Les Secrets de l’Exode est un livre qui attisait ma curiosité. Messod et Roger Sabbah ont la thèse que les Hébreux seraient en réalité originaires de l’Egypte pharaonique, celle du culte du dieu solaire unique Aton. Dès lors, les scribes auraient modifié l’histoire afin d’effacer les traces de ce passé tout en y conservant ça et là des références. Les auteurs vont donc décortiquer le texte au regard de la période allant d’Anémophis III à Ramsès Ier, en passant bien entendu par Akhénaton.

Ainsi, pour les auteurs, l’histoire de l’Exode, décrite dans l’Ancien Testament, ne serait qu’un masque à une vérité ignorée. Le peuple égyptien et le peuple hébreu ne formerait qu’un. Cette thèse audacieuse part d’un premier constat intéressant : il n’y a aucune trace de la présence d’un peuple hébreu dans l’Egypte antique.

Afin d’argumenter et d’authentifier leur découverte, Messod et Roger Sabbah vont accumuler différents éléments et preuves. Ils comparent les rites traditionnels égyptiens et hébraïquïes Ils analysent les points communs entre les hiéroglyphes et l’alphabet hébreu. Ils trouvent des analogies entre les habits de cérémonie de pharaon et ceux des rites sacrés hébraïques. Ils comparent mot à mot la Bible hébraïque, la Bible araménne et l’histoire de l’Egypte. Ces analyses sont intéressantes. Elles permettent au lecteur de s’interroger sur notre connaissance actuelle de l’histoire des Hébreux et des mythes qui s’y rattachent.

Messod et Roger Sabbah relisent les récits de l’Exode et de la Bible à l’aune de leur découverte. Ainsi, les patriarches seraient des rois d’Egypte, Moïse serait Akhénaton lui-même, Adonaï serait l’idéalisation du roi Aï, l’arbre de vie de la Genèse qui se trouve désormais juste un peu plus à l’ouest d’Eden. Des similitudes entre des éléments de rituels hébreux et égyptiens sont indiquées : les douze prêtres, les tefilins, l’arche d’alliance. Les auteurs considèrent que les rédacteurs du livre sacré auraient alors dissimulé la véritable origine des hébreux afin de s’épargner les foudres de leurs nouveaux protecteurs babyloniens, le royaume rival de l’Egypte, d’où le fait qu’il n’y ait aucun indice direct de la filiation égyptienne. Mais cela repose sur des preuves biens minces.

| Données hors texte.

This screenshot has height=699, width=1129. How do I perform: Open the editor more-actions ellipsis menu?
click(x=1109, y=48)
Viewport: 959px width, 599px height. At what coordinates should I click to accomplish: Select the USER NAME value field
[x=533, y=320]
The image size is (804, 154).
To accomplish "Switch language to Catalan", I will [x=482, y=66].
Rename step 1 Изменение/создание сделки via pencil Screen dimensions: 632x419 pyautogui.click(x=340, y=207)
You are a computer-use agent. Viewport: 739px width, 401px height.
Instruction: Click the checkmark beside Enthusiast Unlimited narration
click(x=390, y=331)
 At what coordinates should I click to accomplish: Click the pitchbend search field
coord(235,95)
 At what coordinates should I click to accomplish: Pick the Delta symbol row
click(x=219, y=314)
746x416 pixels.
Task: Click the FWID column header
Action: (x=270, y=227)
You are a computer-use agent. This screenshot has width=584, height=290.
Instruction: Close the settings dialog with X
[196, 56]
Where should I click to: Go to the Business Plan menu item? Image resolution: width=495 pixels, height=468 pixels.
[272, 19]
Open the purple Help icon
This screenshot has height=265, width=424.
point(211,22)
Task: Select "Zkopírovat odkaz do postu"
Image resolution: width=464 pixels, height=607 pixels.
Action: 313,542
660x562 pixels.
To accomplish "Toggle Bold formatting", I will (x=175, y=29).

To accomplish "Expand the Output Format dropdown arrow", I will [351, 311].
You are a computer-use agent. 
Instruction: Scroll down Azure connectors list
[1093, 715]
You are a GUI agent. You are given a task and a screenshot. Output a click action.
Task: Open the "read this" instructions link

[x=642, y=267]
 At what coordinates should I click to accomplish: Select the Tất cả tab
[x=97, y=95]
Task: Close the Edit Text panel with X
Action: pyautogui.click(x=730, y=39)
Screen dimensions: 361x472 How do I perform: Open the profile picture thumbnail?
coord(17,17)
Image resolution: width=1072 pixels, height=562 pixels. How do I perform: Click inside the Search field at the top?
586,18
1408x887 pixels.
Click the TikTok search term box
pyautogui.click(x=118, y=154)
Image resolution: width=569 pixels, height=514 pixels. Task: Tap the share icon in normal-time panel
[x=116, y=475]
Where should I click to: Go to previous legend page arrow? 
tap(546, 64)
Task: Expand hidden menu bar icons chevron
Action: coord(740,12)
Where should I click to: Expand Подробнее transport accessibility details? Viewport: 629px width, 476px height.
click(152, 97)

Afin de construire un système cohérent, l’essai de Messod et Roger Sabbah semblent chercher à tout prix de faire correspondre l’histoire égyptienne avec la Bible. Dès lors, il arrive au fil de la lecture de se perdre dans les correspondances. Ainsi, Adonaï est rapporté à Akhénaton, puis plus loin au Père Divin Aï. A un autre moment, Akhenaton est décrit comme Abraham. Ailleurs, les mêmes éléments reviennent plusieurs fois mais conduisent à des interprétations différentes. A force de vouloir à tout prix coller la Bible à l’histoire égyptienne, l’essai en est déconstruit. Cela nuit à la réflexion intéressante qu’il amène.

En effet, de nombreux éléments apportés par les auteurs peuvent apporter de la solidité à l’idée que les Hébreux seraient en fait des « atoniens » exilés d’Egypte après la mort d’Akhénaton. Mais, le manque de rigueur, certaines approximations et surtout la volonté de tout faire correspondre coûte que coûte anéantit la thèse défendue par Messod et Roger Sabbah.